For all the good arguments for going to war against Iran the Bush administration would be advised to wait before acting. The U.S. faces long-term rebuilding efforts in both Afghanistan and Iraq and adding Iran to that list, a nation that sits directly in between the other two, would diffuse those efforts. While Iran hardly poses any threat if an invasion does proceed, its military is probably even worse off than Iraq's was, it's simply too much to ask the U.S. to rebuild three nations at once.
More importantly, however, the U.S. must give time for internal elements to attempt to push the government towards a more moderate direction. The average age of Iranians is under 30 and many don't have any fondness for the revolution that swept the Islamic clerics into power. They are nominally pro-American and are tired of the slow pace of reform and continued restrictions on social and political freedoms. While President Mohammad Khatami may not be the man to ultimately liberalize Iran, that doesn't mean that another won't take his place to take the street protests to the next level.

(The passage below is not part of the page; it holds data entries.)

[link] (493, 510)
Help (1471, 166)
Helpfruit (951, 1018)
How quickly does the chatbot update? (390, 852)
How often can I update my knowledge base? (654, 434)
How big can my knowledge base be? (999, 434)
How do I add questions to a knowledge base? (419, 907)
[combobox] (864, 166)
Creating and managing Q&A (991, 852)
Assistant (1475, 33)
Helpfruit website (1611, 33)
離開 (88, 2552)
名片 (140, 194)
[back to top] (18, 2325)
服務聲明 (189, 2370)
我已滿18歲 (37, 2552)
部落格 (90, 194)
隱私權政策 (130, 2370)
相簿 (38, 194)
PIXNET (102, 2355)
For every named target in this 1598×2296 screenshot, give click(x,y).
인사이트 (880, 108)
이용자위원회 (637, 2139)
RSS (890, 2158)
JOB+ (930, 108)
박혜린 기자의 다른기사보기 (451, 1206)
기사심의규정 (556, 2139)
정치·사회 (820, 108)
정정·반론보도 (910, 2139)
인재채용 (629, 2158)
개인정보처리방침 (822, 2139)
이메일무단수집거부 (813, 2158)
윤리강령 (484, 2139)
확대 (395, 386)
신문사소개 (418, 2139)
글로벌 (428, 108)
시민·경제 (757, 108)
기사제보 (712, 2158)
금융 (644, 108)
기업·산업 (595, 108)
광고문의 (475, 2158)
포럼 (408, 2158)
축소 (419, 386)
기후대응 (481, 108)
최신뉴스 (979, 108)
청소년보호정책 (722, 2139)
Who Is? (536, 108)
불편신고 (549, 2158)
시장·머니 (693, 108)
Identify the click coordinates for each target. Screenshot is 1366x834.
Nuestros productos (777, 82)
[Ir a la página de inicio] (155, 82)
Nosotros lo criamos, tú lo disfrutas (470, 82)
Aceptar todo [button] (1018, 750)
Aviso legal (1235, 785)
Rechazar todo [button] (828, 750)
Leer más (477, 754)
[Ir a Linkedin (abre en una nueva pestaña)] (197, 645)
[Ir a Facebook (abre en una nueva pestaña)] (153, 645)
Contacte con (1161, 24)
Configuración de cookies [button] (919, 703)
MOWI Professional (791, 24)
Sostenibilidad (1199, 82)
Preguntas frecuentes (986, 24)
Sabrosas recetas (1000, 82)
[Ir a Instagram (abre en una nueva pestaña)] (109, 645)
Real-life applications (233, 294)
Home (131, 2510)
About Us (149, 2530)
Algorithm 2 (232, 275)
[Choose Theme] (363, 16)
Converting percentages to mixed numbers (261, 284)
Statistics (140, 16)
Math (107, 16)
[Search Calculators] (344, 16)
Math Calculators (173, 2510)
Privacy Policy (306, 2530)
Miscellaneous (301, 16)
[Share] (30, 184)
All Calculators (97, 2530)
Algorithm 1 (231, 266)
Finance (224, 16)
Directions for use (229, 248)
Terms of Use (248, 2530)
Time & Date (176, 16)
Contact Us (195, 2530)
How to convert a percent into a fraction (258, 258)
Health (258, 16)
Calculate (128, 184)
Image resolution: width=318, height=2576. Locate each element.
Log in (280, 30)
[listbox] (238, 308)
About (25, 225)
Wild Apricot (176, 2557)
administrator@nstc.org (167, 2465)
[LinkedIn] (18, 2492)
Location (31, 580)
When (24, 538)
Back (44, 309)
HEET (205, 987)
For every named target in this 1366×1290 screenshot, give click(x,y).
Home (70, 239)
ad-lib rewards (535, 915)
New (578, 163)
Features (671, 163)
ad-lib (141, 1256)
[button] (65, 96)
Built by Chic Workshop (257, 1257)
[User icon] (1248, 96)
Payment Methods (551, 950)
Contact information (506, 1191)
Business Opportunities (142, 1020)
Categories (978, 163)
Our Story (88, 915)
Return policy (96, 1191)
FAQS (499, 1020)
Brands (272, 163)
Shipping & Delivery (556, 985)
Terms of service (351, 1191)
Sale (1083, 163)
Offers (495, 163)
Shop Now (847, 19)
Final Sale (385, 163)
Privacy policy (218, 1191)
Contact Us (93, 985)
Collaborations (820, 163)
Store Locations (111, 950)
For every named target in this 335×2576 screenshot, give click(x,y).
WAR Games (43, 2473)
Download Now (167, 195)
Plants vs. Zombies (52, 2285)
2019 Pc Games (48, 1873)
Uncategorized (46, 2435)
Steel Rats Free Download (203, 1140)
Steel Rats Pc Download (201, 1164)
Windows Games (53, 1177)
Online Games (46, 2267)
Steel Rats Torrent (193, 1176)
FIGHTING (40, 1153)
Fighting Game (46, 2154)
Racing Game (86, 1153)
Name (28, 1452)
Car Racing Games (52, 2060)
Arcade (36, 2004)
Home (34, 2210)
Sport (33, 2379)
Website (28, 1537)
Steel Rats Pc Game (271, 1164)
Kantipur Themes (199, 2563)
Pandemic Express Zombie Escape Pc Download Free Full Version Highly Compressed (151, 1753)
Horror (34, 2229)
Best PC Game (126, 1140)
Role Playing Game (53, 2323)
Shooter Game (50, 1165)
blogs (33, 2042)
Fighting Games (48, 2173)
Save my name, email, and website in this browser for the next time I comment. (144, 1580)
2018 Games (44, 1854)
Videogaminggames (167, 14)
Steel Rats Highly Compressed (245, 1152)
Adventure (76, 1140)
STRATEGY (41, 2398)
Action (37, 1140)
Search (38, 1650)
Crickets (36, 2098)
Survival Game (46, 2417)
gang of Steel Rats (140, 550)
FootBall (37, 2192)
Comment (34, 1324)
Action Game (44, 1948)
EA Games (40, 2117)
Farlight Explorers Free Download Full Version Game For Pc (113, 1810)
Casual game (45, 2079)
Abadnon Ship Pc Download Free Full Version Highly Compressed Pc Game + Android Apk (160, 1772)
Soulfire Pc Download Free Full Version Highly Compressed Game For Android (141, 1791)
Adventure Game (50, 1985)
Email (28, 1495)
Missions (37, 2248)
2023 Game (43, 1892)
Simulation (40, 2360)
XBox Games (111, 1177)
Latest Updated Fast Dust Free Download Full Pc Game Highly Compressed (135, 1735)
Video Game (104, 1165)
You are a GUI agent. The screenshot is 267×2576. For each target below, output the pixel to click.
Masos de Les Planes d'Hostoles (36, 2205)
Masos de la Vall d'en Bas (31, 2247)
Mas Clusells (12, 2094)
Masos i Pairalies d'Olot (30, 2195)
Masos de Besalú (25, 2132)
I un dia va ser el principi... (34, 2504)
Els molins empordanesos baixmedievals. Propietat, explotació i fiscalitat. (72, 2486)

Iran's threat to global security can't be minimized. Its actions in the past have justified its status as a rogue nation and there's little reason to believe that this leopard will change its spots. Despite that, the U.S. can afford to wait to see how the political situation in Iran will change over the next few years. With a stronger Iraq and Afghanistan bordering Iran, the U.S. will be in a far stronger position to begin exerting real influence over the mullahs who are seemingly intent on becoming the next tyranny to be deposed by America and its allies.
Steven Martinovich is a freelance writer in Sudbury, Ontario.